[Stored items]
========================================================================

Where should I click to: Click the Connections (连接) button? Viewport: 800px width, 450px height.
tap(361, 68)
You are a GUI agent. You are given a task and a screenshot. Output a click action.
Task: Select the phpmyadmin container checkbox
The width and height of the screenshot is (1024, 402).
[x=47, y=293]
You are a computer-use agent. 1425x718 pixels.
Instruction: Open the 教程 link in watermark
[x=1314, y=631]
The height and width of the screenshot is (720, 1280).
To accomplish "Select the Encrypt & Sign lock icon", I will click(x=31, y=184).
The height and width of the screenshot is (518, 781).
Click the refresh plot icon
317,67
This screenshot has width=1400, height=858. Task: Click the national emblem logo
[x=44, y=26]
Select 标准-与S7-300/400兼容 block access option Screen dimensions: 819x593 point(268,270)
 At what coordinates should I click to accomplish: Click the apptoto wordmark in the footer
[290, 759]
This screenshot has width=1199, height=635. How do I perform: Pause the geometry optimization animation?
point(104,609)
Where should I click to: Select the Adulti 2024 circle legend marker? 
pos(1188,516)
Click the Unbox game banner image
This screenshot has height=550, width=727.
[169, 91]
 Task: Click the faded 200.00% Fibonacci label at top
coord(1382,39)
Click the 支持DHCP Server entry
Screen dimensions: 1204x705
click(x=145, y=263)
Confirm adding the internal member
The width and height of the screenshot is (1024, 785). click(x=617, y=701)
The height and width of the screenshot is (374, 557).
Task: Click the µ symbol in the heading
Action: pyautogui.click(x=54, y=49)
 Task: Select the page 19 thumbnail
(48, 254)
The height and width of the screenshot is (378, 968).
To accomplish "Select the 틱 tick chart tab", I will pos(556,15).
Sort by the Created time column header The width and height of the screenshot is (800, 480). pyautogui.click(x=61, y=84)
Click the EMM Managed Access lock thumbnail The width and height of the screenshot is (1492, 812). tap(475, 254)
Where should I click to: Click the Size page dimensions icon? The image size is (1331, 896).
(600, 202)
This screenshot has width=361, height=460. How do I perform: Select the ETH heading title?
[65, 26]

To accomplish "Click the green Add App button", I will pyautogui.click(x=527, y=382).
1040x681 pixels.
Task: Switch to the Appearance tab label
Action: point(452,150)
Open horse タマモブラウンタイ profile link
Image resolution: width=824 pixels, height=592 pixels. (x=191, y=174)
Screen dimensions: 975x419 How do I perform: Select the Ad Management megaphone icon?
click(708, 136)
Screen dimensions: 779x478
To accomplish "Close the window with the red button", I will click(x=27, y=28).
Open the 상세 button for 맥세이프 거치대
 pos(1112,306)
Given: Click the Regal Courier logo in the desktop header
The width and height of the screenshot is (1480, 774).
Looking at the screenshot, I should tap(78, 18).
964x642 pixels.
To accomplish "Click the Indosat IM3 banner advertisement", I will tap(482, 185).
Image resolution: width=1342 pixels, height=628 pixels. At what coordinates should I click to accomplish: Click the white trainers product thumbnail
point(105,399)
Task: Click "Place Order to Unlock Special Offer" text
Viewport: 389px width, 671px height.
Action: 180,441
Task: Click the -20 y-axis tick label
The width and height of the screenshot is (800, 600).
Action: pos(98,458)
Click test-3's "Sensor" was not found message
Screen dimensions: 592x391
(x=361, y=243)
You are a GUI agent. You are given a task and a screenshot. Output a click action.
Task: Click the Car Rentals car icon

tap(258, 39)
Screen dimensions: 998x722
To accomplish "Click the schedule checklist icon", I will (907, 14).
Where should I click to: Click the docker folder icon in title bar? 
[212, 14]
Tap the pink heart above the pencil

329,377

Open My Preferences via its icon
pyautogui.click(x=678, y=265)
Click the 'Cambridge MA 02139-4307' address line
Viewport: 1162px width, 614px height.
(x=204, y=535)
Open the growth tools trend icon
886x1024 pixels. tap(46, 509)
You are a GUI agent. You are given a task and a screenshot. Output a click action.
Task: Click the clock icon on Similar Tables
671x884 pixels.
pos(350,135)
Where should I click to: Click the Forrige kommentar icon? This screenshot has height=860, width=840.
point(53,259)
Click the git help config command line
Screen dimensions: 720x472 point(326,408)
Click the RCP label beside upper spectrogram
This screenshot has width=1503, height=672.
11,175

========================================================================

> Your task: Line by line, retype all the entries exactly as they are shown.

> Written answer:
Where should I click to: Click the Connections (连接) button? Viewport: 800px width, 450px height.
tap(361, 68)
You are a GUI agent. You are given a task and a screenshot. Output a click action.
Task: Select the phpmyadmin container checkbox
The width and height of the screenshot is (1024, 402).
[x=47, y=293]
You are a computer-use agent. 1425x718 pixels.
Instruction: Open the 教程 link in watermark
[x=1314, y=631]
The height and width of the screenshot is (720, 1280).
To accomplish "Select the Encrypt & Sign lock icon", I will click(x=31, y=184).
The height and width of the screenshot is (518, 781).
Click the refresh plot icon
317,67
This screenshot has width=1400, height=858. Task: Click the national emblem logo
[x=44, y=26]
Select 标准-与S7-300/400兼容 block access option Screen dimensions: 819x593 point(268,270)
 At what coordinates should I click to accomplish: Click the apptoto wordmark in the footer
[290, 759]
This screenshot has width=1199, height=635. How do I perform: Pause the geometry optimization animation?
point(104,609)
Where should I click to: Select the Adulti 2024 circle legend marker? 
pos(1188,516)
Click the Unbox game banner image
This screenshot has height=550, width=727.
[169, 91]
 Task: Click the faded 200.00% Fibonacci label at top
coord(1382,39)
Click the 支持DHCP Server entry
Screen dimensions: 1204x705
click(x=145, y=263)
Confirm adding the internal member
The width and height of the screenshot is (1024, 785). click(x=617, y=701)
The height and width of the screenshot is (374, 557).
Task: Click the µ symbol in the heading
Action: pyautogui.click(x=54, y=49)
 Task: Select the page 19 thumbnail
(48, 254)
The height and width of the screenshot is (378, 968).
To accomplish "Select the 틱 tick chart tab", I will pos(556,15).
Sort by the Created time column header The width and height of the screenshot is (800, 480). pyautogui.click(x=61, y=84)
Click the EMM Managed Access lock thumbnail The width and height of the screenshot is (1492, 812). tap(475, 254)
Where should I click to: Click the Size page dimensions icon? The image size is (1331, 896).
(600, 202)
This screenshot has width=361, height=460. How do I perform: Select the ETH heading title?
[65, 26]

To accomplish "Click the green Add App button", I will pyautogui.click(x=527, y=382).
1040x681 pixels.
Task: Switch to the Appearance tab label
Action: point(452,150)
Open horse タマモブラウンタイ profile link
Image resolution: width=824 pixels, height=592 pixels. (x=191, y=174)
Screen dimensions: 975x419 How do I perform: Select the Ad Management megaphone icon?
click(708, 136)
Screen dimensions: 779x478
To accomplish "Close the window with the red button", I will click(x=27, y=28).
Open the 상세 button for 맥세이프 거치대
 pos(1112,306)
Given: Click the Regal Courier logo in the desktop header
The width and height of the screenshot is (1480, 774).
Looking at the screenshot, I should tap(78, 18).
964x642 pixels.
To accomplish "Click the Indosat IM3 banner advertisement", I will tap(482, 185).
Image resolution: width=1342 pixels, height=628 pixels. At what coordinates should I click to accomplish: Click the white trainers product thumbnail
point(105,399)
Task: Click "Place Order to Unlock Special Offer" text
Viewport: 389px width, 671px height.
Action: 180,441
Task: Click the -20 y-axis tick label
The width and height of the screenshot is (800, 600).
Action: pos(98,458)
Click test-3's "Sensor" was not found message
Screen dimensions: 592x391
(x=361, y=243)
You are a GUI agent. You are given a task and a screenshot. Output a click action.
Task: Click the Car Rentals car icon

tap(258, 39)
Screen dimensions: 998x722
To accomplish "Click the schedule checklist icon", I will (907, 14).
Where should I click to: Click the docker folder icon in title bar? 
[212, 14]
Tap the pink heart above the pencil

329,377

Open My Preferences via its icon
pyautogui.click(x=678, y=265)
Click the 'Cambridge MA 02139-4307' address line
Viewport: 1162px width, 614px height.
(x=204, y=535)
Open the growth tools trend icon
886x1024 pixels. tap(46, 509)
You are a GUI agent. You are given a task and a screenshot. Output a click action.
Task: Click the clock icon on Similar Tables
671x884 pixels.
pos(350,135)
Where should I click to: Click the Forrige kommentar icon? This screenshot has height=860, width=840.
point(53,259)
Click the git help config command line
Screen dimensions: 720x472 point(326,408)
Click the RCP label beside upper spectrogram
This screenshot has width=1503, height=672.
11,175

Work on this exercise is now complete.